Ecraser des tessons vert bouteille
afin d'obtenir une matière
donnant obligatoirement la chair de poule.
Sur cette chair de poule
étaler avec componction au moyen
d'une spatule dûment ébréchée
une pâte onctueuse de violet alizarine 
afin d'assouvir les soifs mystiques.
   Pour remplir les parties encore vierges
de la toile, les déjections d'oiseau
de malheur sont vivement conseillées,
d'autres préféreront les somptuosités
des raclures de latrine, vert luciole , caca d'oie
ou franchement l'immonde limon
jaune de mars pâle des vidanges inavouables.
Ne pas trop brûler ces matières délicates
par des voisinages intempestifs de terre de Sienne.
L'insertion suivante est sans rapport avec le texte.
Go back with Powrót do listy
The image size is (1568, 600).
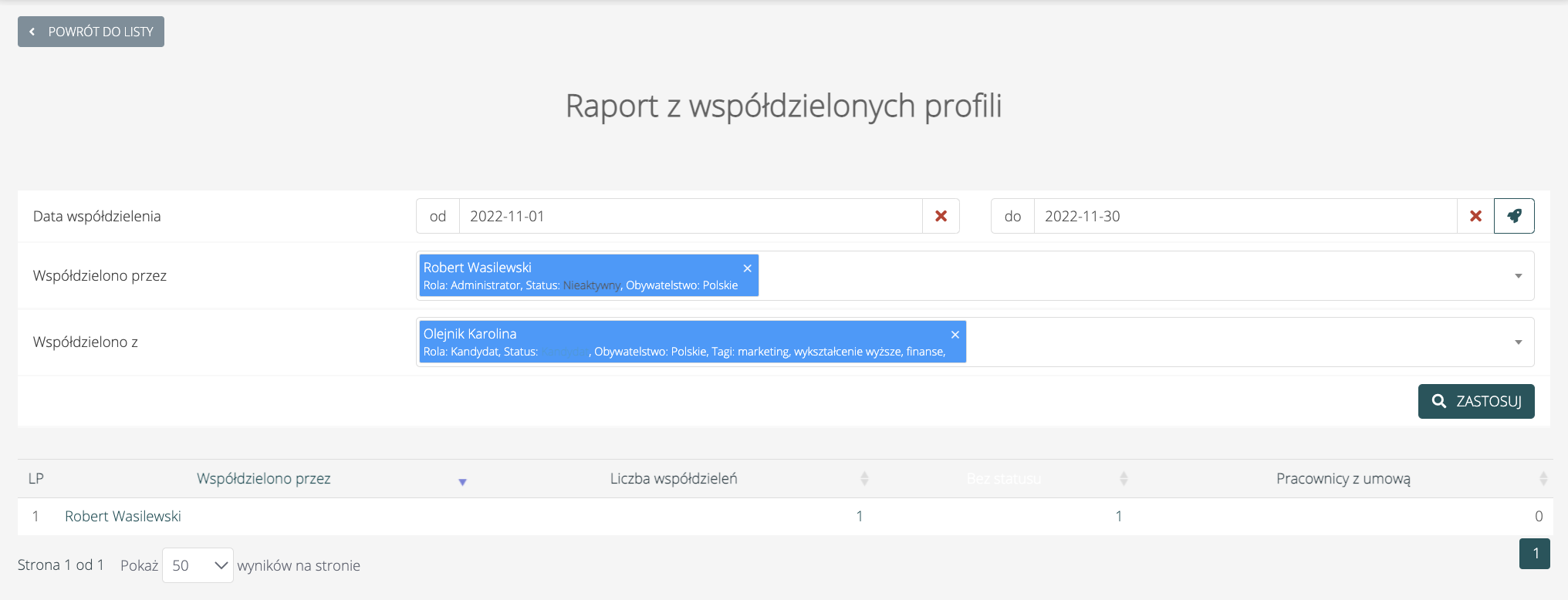click(x=91, y=32)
Sans hésitations laquer ces concrétions
encore instables à l'héliozinc.
   A présent disposer les fruits du hasard:
le rouge Magenta de quinacridone est
absolument nécessaire étant génétiquement
plus proche de la betterave et de la tomate
que de tout autre couleur du spectre.
En tout cas le rouge naphtol serait d'un effet détestable
et laisserait un arrière-goût d'anti-mites.
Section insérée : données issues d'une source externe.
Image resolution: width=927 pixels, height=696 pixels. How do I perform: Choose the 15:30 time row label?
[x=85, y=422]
Par contre le rouge cerise sera du plus bel effet.
   Inciser au rasoir de grand-père
à manche d'ivoire la toile
la coupe sera nette et suivra strictement
les lois immuables du nombre d'or.
   Glisser délicatement dans la blessure encore palpitante
des virus d'ordinateur préalablement traités
au sulfure de cadmium ce qui avantagera
la programmation attardée des iridescences futures.
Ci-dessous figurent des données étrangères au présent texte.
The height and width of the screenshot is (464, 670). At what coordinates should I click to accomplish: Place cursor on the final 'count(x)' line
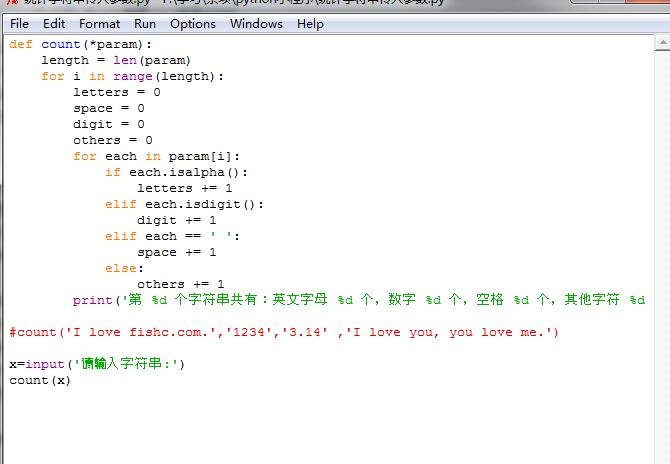coord(40,380)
Recoudre de suite la blessure infectée
avec du fil blanc de titane.
   C'est le moment de prendre un petit verre
de white spirit glacé avec un zeste de jaune citron.
Une série de projections arbitraires à l'oxyde
de chrome au vitriol provoqueront des
bavures policières de bon aloi
susceptibles de laisser entrevoir le bleu phtalocyanine
                            d'une culotte de gendarme.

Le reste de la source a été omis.